P637 Risks of Development of COVID-19 among Patients with Inflammatory Bowel Disease
Kappelman, M.(1);Zhang, X.(1);Lewis, J.(2);Melmed, G.(3);Siegel, C.(4);Cerciello, E.(5);Dobes, A.(5);Weaver, A.(5);Weisbein, L.(6);Long, M.(7);
(1)University of North Carolina, Division of Pediatric Gastroenterology- Department of Pediatrics, Chapel Hill, United States;(2)University of Pennsylvania, Medicine, Philadelphia, United States;(3)Cedar Sinai, Medicine, Los Angeles, United States;(4)Dartmouth, Medicine, Hanover, United States;(5)Crohn's & Colitis Foundation, Research, New York, United States;(6)University of North Carolina, Gastroenterology, Chapel Hill, United States;(7)University of North Carolina, Medicine, Chapel Hill, United States;
Patients with inflammatory bowel disease (IBD) may be at risk for development of COVID-19 infection due to innate immune dysfunction and/or immunosuppressive medication use. We sought to 1) evaluate the incidence of COVID-19 infection in a large, U.S. cohort of patients with IBD and 2) evaluate associations between demographic, clinical, and treatment-related factors and the development of COVID-19 infection.

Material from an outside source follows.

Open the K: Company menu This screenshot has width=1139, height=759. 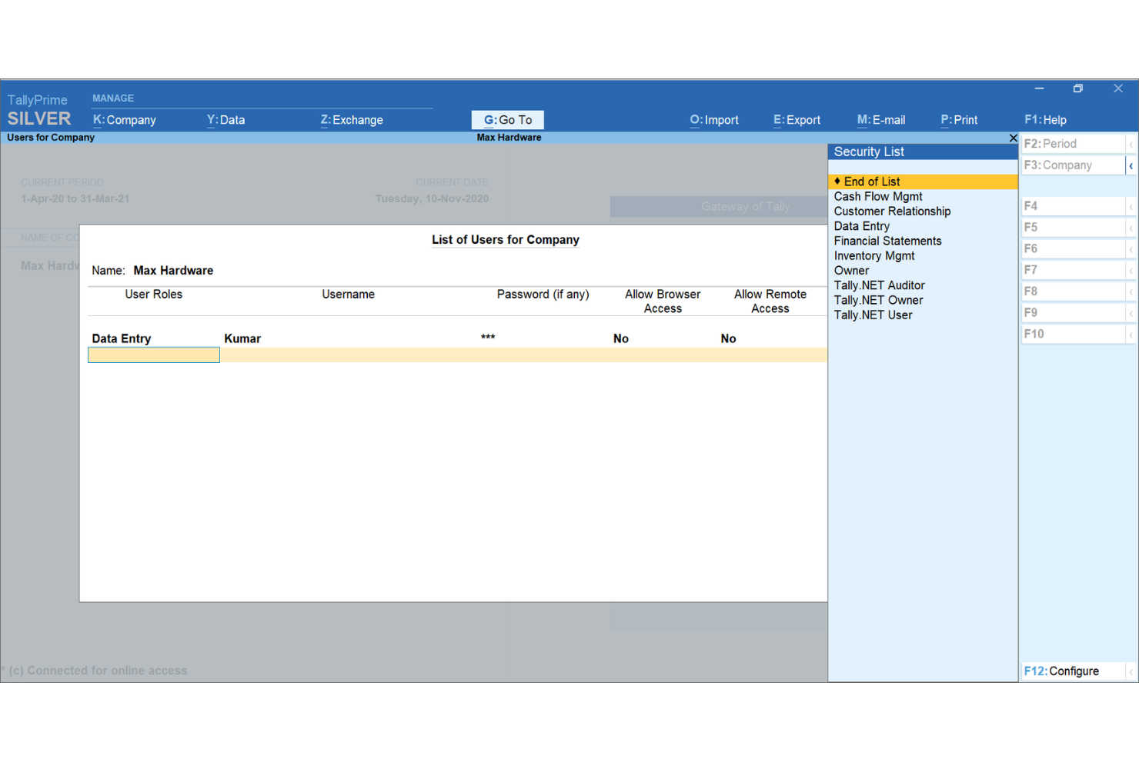(124, 120)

Participants in 3 adult IBD studies sponsored by the Crohn’s & Colitis Foundation, IBD Partners, IBD QORUS (Improving the Quality of Care for Adults with Inflammatory Bowel Disease), and SPARC IBD (Study of a Prospective Adult Research Cohort with IBD), were invited to participate in a prospective, direct-to-patient cohort study about COVID-19 from April 23, 2020 until August 30, 2021. Each cohort received online surveys with questions on comorbidities, medication utilization and development of laboratory confirmed COVID-19 at times 0, 2, 4, 6, 8 weeks and then every 6 months. We calculated the incidence rate of COVID-19 and performed bivariate and multivariate analyses to describe associations between age, immunosuppression use, obesity, and race on the development of COVID-19.

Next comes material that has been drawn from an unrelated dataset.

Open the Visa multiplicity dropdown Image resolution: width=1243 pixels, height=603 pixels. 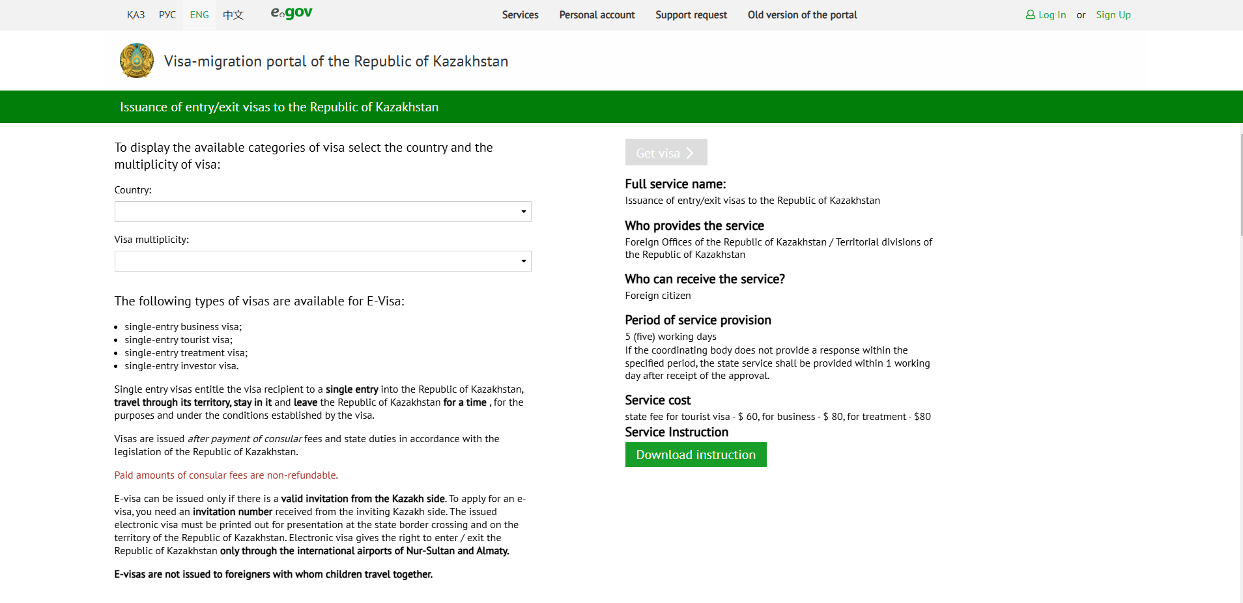pyautogui.click(x=322, y=261)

A total of 3953 patients with IBD were followed for a mean duration of 212 days (SD 157). Demographic, clinical and treatment factors are shown in Table 1. A total of 103 individuals developed COVID-19 during follow up (2.6%, rate of 45 per 1,000 person-years). Severity of infection was generally mild. Clinical characteristics were similar among those who developed COVID-19 as compared to not. African American race was associated with incident COVID-19 infection (OR 3.37, 95% CI 1.18-9.59). Immunosuppression use was not associated with development of COVID-19 (OR 1.19, 95% CI 0.72-1.75), nor was age (OR 1.00, 95% CI 0.99-1.02), nor obesity (OR 1.01, 95% CI 0.61-1.66).
The overall incidence of COVID-19 infection among this large U.S. cohort of IBD patients was relatively low. Immunosuppression use did not increase the risk of development of COVID-19. Therapeutic management of IBD should not be altered to prevent a risk of developing COVID-19.